Komunikat

Po publikacjach na naszych stronach i w informatorze artykułów opisujących relację ze spotkania organizacji związkowych z zarządem oraz przyczyny i okoliczności upadku ING-Życie-liderom i niektórym członkom ZZPRC puściły nerwy. Dwukrotnie grożono mi pobiciem. Pomówiono mnie też o branie od ING pieniędzy oraz sponsorowanie przez ING moich wyjazdów na narty. W jednym z wcześniejszych artykułów pisałem o nadchodzącym mrocznym okresie dyktatury w ZZPRC. Groźby i pomówienia kierowane wobec mojej osoby są tego potwierdzeniem.

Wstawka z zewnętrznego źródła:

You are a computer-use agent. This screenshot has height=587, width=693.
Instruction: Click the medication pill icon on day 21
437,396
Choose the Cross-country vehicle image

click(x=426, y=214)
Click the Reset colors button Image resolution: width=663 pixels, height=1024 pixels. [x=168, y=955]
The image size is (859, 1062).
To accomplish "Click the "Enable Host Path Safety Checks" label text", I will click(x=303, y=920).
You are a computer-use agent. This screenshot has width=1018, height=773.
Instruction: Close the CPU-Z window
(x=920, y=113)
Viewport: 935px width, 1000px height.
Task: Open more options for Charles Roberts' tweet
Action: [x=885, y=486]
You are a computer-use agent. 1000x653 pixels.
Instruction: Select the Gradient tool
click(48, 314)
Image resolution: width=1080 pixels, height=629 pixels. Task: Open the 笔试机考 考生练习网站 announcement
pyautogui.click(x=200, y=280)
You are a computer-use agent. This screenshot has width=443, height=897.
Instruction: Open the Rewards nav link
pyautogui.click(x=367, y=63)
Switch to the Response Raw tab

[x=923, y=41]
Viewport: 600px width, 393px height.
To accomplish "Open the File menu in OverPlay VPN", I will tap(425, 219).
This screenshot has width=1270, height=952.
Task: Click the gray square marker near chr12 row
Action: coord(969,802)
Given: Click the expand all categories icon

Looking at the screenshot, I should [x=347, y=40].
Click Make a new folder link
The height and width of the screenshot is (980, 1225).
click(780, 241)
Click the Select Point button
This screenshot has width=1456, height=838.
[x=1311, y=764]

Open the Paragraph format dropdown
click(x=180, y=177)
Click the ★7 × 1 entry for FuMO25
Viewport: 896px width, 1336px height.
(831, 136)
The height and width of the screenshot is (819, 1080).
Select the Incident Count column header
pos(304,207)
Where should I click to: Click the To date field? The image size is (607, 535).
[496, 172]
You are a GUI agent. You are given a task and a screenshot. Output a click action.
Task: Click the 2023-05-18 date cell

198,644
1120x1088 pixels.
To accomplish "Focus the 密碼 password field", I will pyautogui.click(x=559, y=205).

Dyktatura jest charakterystyczną cechą państw, które ograniczają wolność pisania i mówienia lub całkowicie jej zakazują. Gdzie niepokornych oczernia się, wsadza do więzienia, bije i zabija – eliminując na wszelkie możliwe sposoby. Podziwiam wyrozumiałość i wytrwałość graniczącą z masochizmem członków ZZPRC w tolerowaniu obłudy, zakłamania, niekompetencji i niegospodarności. Bo czymże jest przymykanie oczu na wydanie prawie 7 500 zł na skargę do Strasburga, której złożenie jest bezpłatne, a i samej skargi nikt na oczy nie widział.